For completeness, I'll explain everything. Skip this if you know how iptables works:

  • -t nat: deal with the NAT (Network Address Translation) table. Because we're translating network addresses.
  • -A PREROUTING Append to the PREROUTING table (which processes incoming packets before they get routed)
  • -p tcp --dport 5222: Look for TCP packets going to port 5222
  • -d <...>: Look for packets going to this IP address
  • -j DNAT: Apply the DNAT (destination address NAT) action, which overwrites the destination address of the packet with yours, but it also tracks state so when your fake destination address replies with its own packets, they also get translated to look like they actually came from the real address
  • --to-destination <...>: the fake address to use

Note the <your local address> needs to actually be an interface address, preferably on the interface your client is on. It can't be 127.0.0.1.

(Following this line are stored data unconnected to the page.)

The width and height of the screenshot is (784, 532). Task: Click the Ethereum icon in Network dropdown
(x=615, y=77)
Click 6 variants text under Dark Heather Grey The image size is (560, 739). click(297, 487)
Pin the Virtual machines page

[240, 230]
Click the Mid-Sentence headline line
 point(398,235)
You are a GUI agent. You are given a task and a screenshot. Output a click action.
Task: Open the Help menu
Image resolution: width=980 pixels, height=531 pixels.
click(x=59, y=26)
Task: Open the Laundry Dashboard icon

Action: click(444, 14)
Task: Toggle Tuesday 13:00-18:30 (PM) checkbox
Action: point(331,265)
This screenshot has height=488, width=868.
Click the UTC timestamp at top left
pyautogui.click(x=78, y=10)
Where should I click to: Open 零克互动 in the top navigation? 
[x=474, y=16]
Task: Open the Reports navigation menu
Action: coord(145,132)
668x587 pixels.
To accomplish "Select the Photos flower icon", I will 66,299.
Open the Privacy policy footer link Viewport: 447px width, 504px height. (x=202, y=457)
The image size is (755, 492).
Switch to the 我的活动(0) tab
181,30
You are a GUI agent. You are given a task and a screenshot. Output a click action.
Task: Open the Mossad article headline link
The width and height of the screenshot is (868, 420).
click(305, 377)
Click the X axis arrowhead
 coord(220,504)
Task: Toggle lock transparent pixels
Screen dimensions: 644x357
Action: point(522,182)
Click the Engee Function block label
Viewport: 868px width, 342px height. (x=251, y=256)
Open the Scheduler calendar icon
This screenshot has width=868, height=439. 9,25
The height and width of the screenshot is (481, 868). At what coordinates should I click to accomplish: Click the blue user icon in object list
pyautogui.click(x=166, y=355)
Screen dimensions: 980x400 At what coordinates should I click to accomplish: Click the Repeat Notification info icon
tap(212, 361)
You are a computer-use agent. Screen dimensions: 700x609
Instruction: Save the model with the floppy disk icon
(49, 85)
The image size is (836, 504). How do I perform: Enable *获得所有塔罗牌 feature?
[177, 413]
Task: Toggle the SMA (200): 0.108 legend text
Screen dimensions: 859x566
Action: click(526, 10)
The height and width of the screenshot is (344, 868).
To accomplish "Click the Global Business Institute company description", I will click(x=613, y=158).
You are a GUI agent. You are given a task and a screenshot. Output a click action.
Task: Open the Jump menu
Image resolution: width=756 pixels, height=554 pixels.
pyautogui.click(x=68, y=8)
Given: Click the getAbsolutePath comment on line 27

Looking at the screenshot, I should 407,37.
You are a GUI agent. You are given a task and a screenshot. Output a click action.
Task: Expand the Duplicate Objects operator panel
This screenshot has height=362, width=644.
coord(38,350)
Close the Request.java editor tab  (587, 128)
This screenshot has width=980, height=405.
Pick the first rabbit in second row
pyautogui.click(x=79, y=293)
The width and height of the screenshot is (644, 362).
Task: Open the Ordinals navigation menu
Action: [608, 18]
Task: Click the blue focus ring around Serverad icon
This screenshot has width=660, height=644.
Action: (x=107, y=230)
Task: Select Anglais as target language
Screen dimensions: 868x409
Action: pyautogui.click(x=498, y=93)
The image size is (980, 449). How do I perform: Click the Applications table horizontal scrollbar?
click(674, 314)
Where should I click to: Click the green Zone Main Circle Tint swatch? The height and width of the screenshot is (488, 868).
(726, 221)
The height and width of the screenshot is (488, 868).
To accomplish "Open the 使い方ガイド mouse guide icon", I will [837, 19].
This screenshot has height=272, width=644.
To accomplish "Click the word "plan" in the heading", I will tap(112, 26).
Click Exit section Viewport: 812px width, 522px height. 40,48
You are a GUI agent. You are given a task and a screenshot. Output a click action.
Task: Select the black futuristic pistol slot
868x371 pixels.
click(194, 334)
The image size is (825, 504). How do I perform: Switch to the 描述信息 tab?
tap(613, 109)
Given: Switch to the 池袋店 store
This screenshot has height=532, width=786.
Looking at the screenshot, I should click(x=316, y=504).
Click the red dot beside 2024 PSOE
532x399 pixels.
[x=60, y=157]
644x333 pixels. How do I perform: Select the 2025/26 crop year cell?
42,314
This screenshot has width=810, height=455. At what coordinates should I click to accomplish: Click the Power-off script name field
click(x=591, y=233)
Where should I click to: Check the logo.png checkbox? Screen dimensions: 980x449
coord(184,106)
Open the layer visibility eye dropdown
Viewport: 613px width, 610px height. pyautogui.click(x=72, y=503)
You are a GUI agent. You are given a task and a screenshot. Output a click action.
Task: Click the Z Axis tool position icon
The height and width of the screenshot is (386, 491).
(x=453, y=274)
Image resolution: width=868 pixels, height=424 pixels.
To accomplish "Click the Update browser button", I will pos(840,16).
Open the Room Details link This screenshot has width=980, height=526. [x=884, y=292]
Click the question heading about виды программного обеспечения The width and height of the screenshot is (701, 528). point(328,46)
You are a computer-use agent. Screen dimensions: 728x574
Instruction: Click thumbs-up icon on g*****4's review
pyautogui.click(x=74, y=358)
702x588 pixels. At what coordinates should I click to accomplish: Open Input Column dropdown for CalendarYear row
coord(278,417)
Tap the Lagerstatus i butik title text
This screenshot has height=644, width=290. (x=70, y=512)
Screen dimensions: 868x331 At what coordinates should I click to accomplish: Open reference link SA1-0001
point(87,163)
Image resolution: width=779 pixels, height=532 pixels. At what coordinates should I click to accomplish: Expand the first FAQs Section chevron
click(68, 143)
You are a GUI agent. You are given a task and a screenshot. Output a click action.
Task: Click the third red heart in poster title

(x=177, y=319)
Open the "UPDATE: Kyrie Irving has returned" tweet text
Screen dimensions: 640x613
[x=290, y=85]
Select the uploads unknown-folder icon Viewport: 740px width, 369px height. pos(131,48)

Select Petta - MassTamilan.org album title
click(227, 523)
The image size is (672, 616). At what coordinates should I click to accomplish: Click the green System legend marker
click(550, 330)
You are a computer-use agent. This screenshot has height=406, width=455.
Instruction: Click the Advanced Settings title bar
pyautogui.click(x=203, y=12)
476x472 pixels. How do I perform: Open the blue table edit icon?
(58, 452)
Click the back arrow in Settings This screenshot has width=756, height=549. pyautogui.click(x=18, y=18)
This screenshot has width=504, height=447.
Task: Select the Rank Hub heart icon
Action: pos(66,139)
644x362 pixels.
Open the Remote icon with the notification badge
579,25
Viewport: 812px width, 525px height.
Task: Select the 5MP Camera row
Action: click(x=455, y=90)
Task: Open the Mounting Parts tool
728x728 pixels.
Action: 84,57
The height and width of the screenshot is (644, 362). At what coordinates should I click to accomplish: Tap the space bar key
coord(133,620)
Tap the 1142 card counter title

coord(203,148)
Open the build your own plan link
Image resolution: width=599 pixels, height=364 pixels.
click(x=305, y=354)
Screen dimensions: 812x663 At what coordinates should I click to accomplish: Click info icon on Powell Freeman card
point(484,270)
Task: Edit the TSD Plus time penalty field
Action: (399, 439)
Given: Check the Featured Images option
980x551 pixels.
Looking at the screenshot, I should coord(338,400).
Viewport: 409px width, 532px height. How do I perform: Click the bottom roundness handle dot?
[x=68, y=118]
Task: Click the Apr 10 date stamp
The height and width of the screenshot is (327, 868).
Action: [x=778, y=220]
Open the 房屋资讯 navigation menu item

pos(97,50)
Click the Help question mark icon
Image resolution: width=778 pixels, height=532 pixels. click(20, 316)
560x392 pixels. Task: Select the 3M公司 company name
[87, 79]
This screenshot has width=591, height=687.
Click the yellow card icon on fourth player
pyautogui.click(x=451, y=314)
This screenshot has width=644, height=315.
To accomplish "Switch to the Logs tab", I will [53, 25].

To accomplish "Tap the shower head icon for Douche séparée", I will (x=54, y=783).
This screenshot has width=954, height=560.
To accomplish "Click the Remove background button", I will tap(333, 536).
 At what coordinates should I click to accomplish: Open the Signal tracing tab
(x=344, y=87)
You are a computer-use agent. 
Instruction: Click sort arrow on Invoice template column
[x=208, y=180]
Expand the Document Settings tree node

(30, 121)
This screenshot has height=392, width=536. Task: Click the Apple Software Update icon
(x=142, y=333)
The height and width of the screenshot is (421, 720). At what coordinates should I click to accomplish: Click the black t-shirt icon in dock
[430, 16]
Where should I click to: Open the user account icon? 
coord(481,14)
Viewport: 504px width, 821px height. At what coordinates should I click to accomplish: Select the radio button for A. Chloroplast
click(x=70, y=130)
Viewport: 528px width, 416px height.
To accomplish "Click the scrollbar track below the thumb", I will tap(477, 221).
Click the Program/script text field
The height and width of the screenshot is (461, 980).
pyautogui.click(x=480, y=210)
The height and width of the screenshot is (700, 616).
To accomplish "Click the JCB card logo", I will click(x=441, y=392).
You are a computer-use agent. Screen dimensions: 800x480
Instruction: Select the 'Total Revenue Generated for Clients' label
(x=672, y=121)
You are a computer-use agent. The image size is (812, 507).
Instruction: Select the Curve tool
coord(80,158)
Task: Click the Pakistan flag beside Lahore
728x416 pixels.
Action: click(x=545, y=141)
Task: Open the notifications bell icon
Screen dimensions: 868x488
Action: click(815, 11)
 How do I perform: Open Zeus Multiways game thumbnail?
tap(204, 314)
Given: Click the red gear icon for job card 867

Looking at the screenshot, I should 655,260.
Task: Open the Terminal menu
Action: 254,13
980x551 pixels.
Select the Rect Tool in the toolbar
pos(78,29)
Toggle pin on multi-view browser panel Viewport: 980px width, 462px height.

If your setup isn't like mine (which it probably isn't) you may be running the target client on the same machine as this script. The iptables hackery becomes a little more problematic because you'll have to make it differentiate between your target client (which should give the packets to you) and the starttls strip script (which should give the packets to the actual server). You'd need some stuff in there vaguely along the lines of ... -A INPUT -m owner --pid-owner <pid of xmpp client> ..., I think.

Anyway, now you should get plaintext XMPP stuff dumped to the console! Yay!